Method 1: String Matching

String matching compares two sentences directly for similarity. It’s a simple approach using Python’s in-built functions to assess if one sentence is a substring of another or if they are identical. This method is quick and works well for verbatim matches, but it lacks semantic understanding.

Here’s an example:

def are_sentences_similar(sentence1, sentence2):
    return sentence1 in sentence2 or sentence2 in sentence1

print(are_sentences_similar("Python is great for data analysis", "Data analysis thrives with Python"))

Output: False

In the provided code snippet, the function are_sentences_similar() checks whether one sentence is a substring of the other. Though the sentences are thematically related, the function returns “False” since neither sentence is a direct substring of the other, which illustrates a key limitation of this method.

Method 2: Token-Based Similarity

Token-based similarity measures compare the sets of words (tokens) in each sentence. A popular approach is to use the Jaccard similarity index, which evaluates the union and intersection of token sets. This method improves upon string matching by recognizing sentences with similar words, regardless of order.

Here’s an example:

from nltk.tokenize import word_tokenize
from nltk.corpus import stopwords
import string

def jaccard_similarity(sentence1, sentence2):
    tokens1 = set(word_tokenize(sentence1.lower()))
    tokens2 = set(word_tokenize(sentence2.lower()))
    intersection = tokens1.intersection(tokens2)
    union = tokens1.union(tokens2)
    return len(intersection) / len(union)

print(jaccard_similarity("Python is great for data analysis", "Data analysis thrives with Python"))

Output: 0.42857142857142855

This example uses the Natural Language Toolkit (NLTK) to tokenize the sentences, then computes the Jaccard similarity index. The output is a numeric value representing the token-based similarity, showing a moderate degree of similarity due to the shared words in the sentences.

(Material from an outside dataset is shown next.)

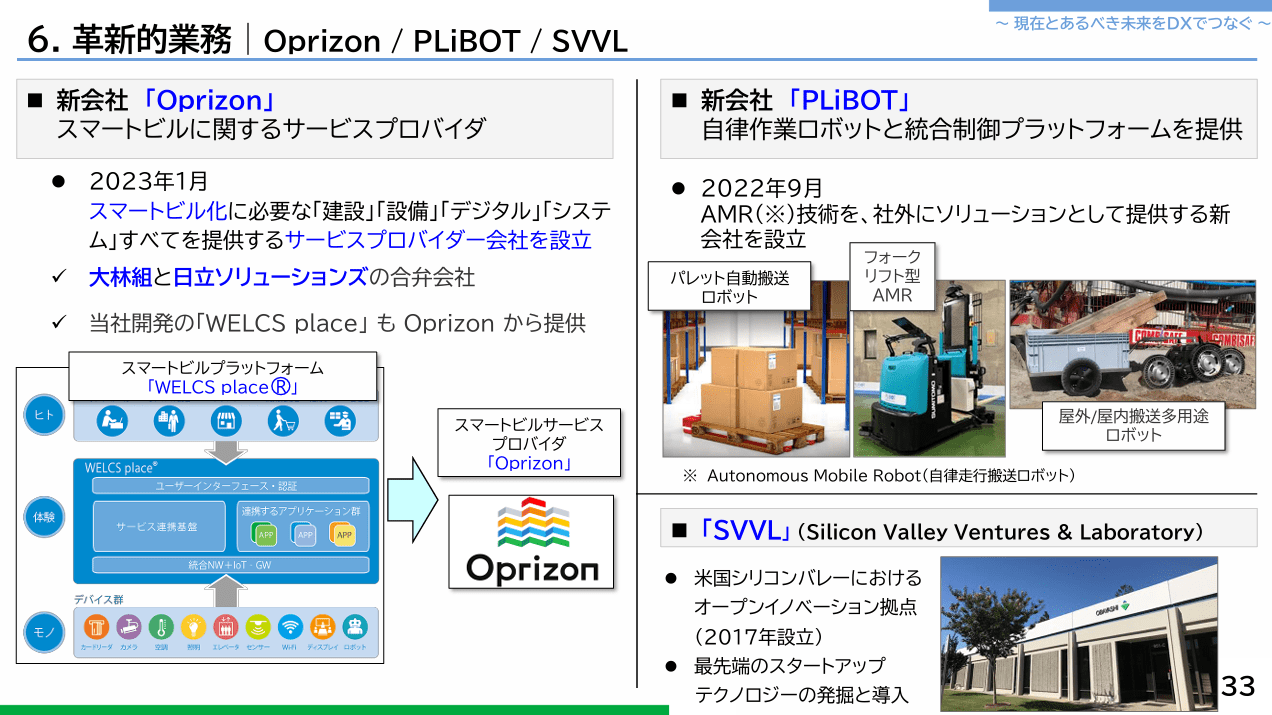Select the air conditioning thermometer icon
The height and width of the screenshot is (715, 1272).
[x=161, y=627]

Method 3: Cosine Similarity with TF-IDF

Cosine similarity with Term Frequency-Inverse Document Frequency (TF-IDF) is a technique to quantify the similarity between texts by considering the frequency of words. The sentences are transformed into vector space, and the cosine of the angle between these vectors provides the similarity score.

Here’s an example:

from sklearn.feature_extraction.text import TfidfVectorizer
from sklearn.metrics.pairwise import cosine_similarity

def cosine_similarity_tfidf(sentence1, sentence2):
    vectorizer = TfidfVectorizer()
    tfidf_matrix = vectorizer.fit_transform([sentence1, sentence2])
    return cosine_similarity(tfidf_matrix[0:1], tfidf_matrix[1:2])[0][0]

print(cosine_similarity_tfidf("Python is great for data analysis", "Data analysis thrives with Python"))

Output: 0.7892976686876347

Here, two sentences are vectorized using TF-IDF, and Cosine Similarity is calculated using scikit-learn’s built-in functions. The function returns a high similarity score, indicating that the sentences are similar in meaning.

Method 4: Semantic Similarity Using Word Embeddings

Semantic similarity with word embeddings such as Word2Vec captures the context of words within each sentence. Embeddings convert words to vectors based on surrounding words, allowing for deep contextual similarity comparison between sentences.

Here’s an example:

import spacy

nlp = spacy.load('en_core_web_md')

def semantic_similarity(sentence1, sentence2):
    doc1 = nlp(sentence1)
    doc2 = nlp(sentence2)
    return doc1.similarity(doc2)

print(semantic_similarity("Python is great for data analysis", "Data analysis thrives with Python"))

Output: 0.9497608

The code uses the spaCy library with the medium-sized English model en_core_web_md to compute semantic similarity. A high score is returned because the words in both sentences are used in similar contexts, despite different structure.

Bonus One-Liner Method 5: Fuzzy String Matching

Fuzzy string matching, such as the use of the Levenshtein distance, quantifies how dissimilar two strings are to one another. The lower the distance, the more similar the strings.

Here’s an example:

from fuzzywuzzy import fuzz

print(fuzz.token_sort_ratio("Python is great for data analysis", "Data analysis thrives with Python"))

Output: 78

Using the fuzzywuzzy module, this one-liner calculates the similarity score between two sentences based on the sorted tokens, displaying a high degree of similarity. The token_sort_ratio function considers both the content and order of the tokens.

Summary/Discussion

Method 1: String Matching. Simple and effective for exact matches. Poor at capturing contextual similarity.
Method 2: Token-Based Similarity. Recognizes sentence similarity based on shared words. Insensitive to word order and context.
Method 3: Cosine Similarity with TF-IDF. Effective at assessing semantic similarity. Requires more computational resources and may miss nuance in shorter texts.
Method 4: Semantic Similarity Using Word Embeddings. Provides deep understanding of context. Requires pre-trained models and is computationally intensive.
Bonus Method 5: Fuzzy String Matching. Quick and practical for various comparisons. May not always capture contextual meaning accurately.